══ Verilen metin

Su ürünleri yetiştiriciliğinde Avrupa’da ikinci, dünyada onyedinci sıradayız.

ÜRETİM PLANLAMASI-TARIMSAL DESTEKLER-PROJELER

Sayın Başkan, Değerli Milletvekilleri,

Suyu merkeze alan, öngörülebilir ve katılımcı bir yaklaşımla üretim planlamamızı hayata geçirdik.

Hem bugünün ihtiyaçlarını, hem de geleceği gözeten; üç yıllık dönemler halinde güncellenen bir yol haritasını uyguluyoruz.

Önümüzdeki yıllarda da üretim planlamasının kapsamını genişleterek, kararlılıkla uygulamaya devam edeceğiz.

Hayata geçirdiğimiz bu reform, üreticilerimiz ve sektörümüz tarafından da sahiplenilmiştir.

BİTKİSEL ÜRETİM PLANLAMASI VE DESTEKLERİ

13 stratejik ürün ve yem bitkilerinde üretim alanımızın yüzde 77’sinde bu planlamayı uygulamaktayız.

Yapısal değişimin ilk çıktılarını, kayıtlılıktaki artışta görmekteyiz.

2025 üretim yılında bir önceki yıla göre kayıtlı üretici sayısında yüzde 2, üretim alanında ise yüzde 3 artış gerçekleşmiştir.

Üretim planlamasının en önemli aracı olan tarımsal destekleri yönlendirici bir şekilde kullanmaya başladık.

2025 üretim yılı itibarıyla bitkisel üretimde;

Mazot, gübre ve tohum gibi temel girdi maliyetlerini dikkate alan destekleme modelini uygulamaya aldık.

════

Etkinlik: Verilen metinde "Sayın Başkan, Değerli" sözlerinin geçtiği yerden başlayın, "yol haritasını uyguluyoruz." sözlerinden sonra durun ve bu bölümü harfi harfine yeniden yazın. Yalnızca verilen metne dayanın.

══ Gösterilen bilgiler

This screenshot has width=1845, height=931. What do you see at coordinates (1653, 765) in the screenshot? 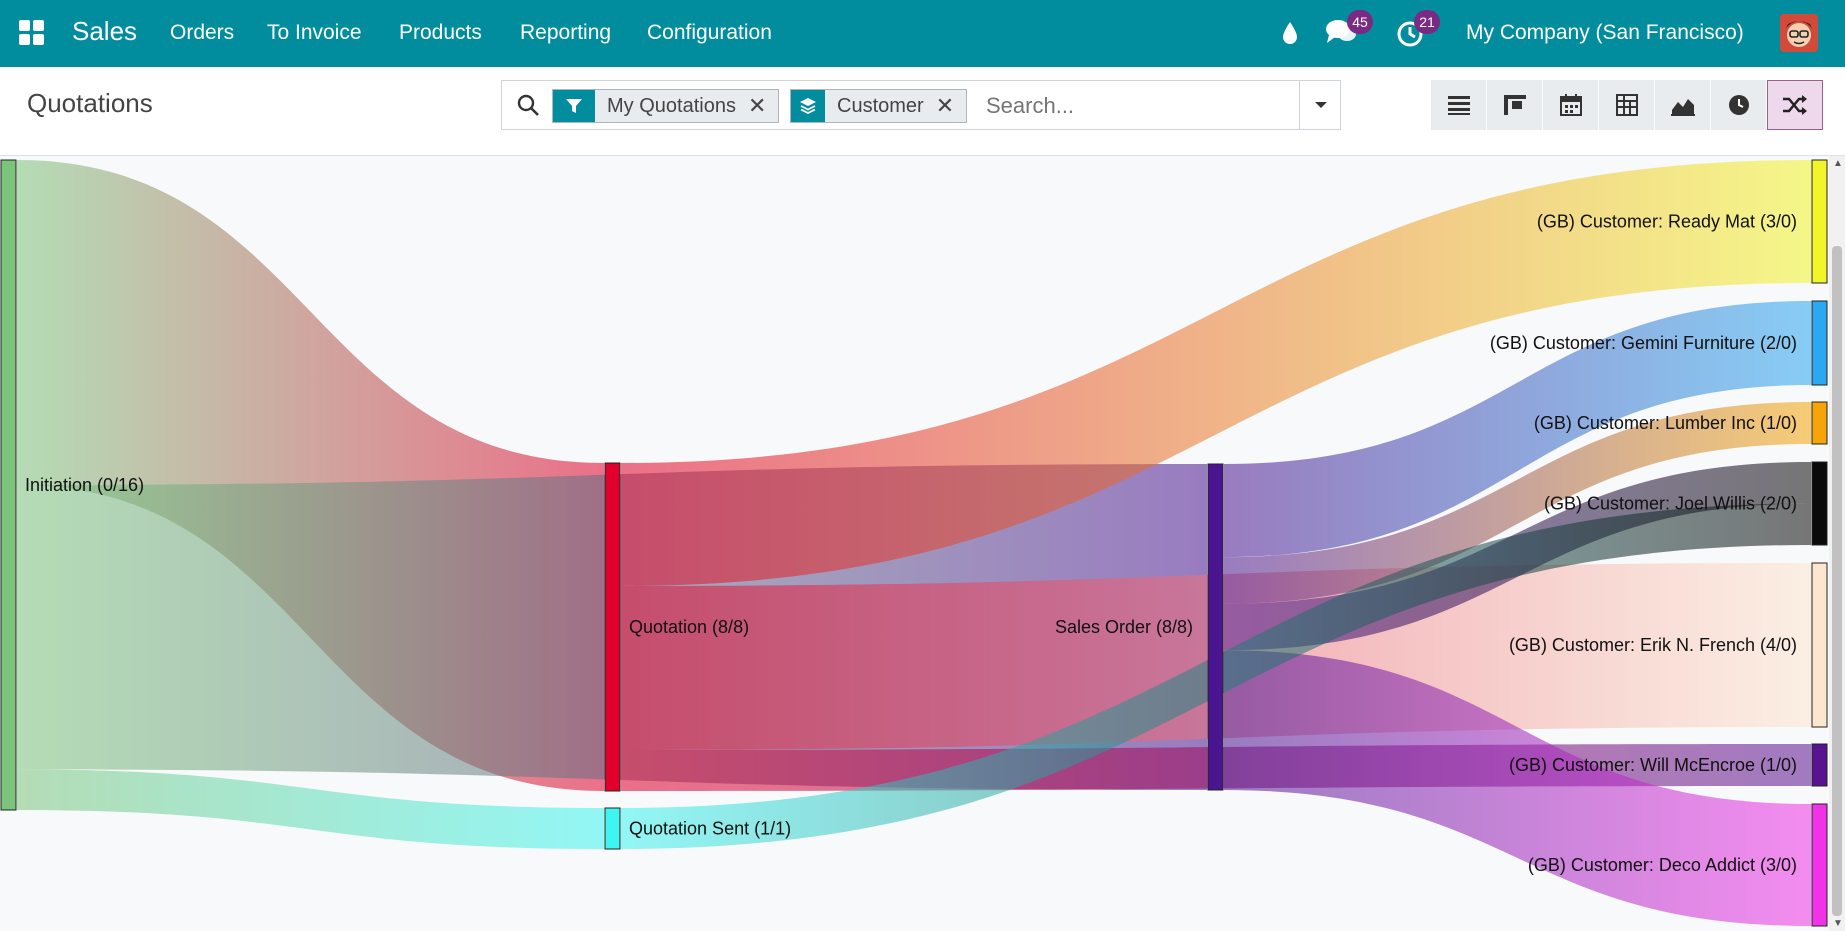
I see `sankey-label-will: (GB) Customer: Will McEncroe (1/0)` at bounding box center [1653, 765].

════

Alıştırma sonucu:
Sayın Başkan, Değerli Milletvekilleri,

Suyu merkeze alan, öngörülebilir ve katılımcı bir yaklaşımla üretim planlamamızı hayata geçirdik.

Hem bugünün ihtiyaçlarını, hem de geleceği gözeten; üç yıllık dönemler halinde güncellenen bir yol haritasını uyguluyoruz.